Nowadays I have no depression, occasionally have mild anxiety of short duration, and very infrequent compulsive behaviours. Watching porn nowadays is a bizarre experience for me: All I see are young well-formed apes having sex. It's almost as erotic as watching dogs copulating. I can barely get it up.
I want to keep this post short because I am working.
You say "just have it, it won't hurt, you only live once". That's exactly how it is with me. Unless you directly experience the negative effects of something, you won't drop it. Once you have experienced it, you would be as inclined to do it as put your hand in the fire.

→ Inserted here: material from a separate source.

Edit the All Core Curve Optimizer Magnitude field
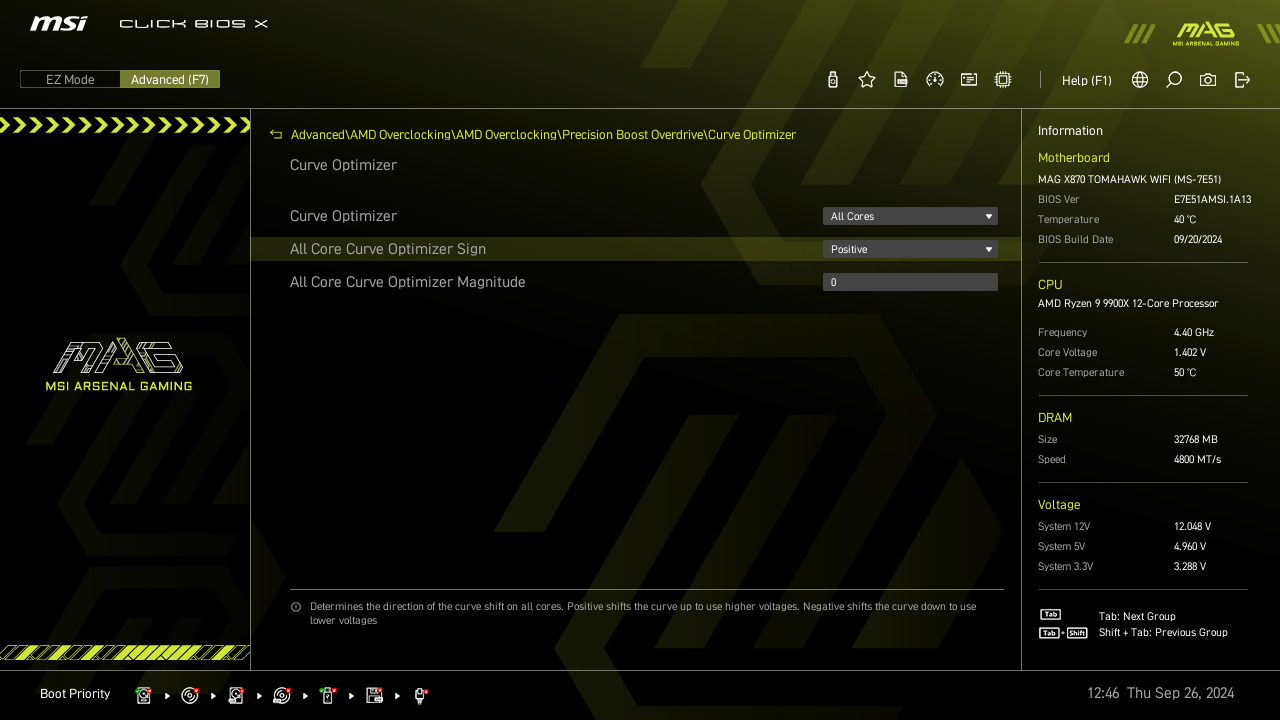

The way to drop these things is not through discipline. Discipline is like morality. You do it because others say you shouldn't.
The way to drop these things is by sensing them destroying your calm and equanimity. But, to sense this, you need to have calm and coolness in the first place.
Calmness and coolness comes from abandoning the gross things, from developing sensitivity. Then, you become very sensitive to your internal state, and can sense how little things rock the boat, agitate the waters of your mind and body, leading to stress and chronic pain.
My advice: Sleep 8 hours a day, become a vegan, do anapanasati.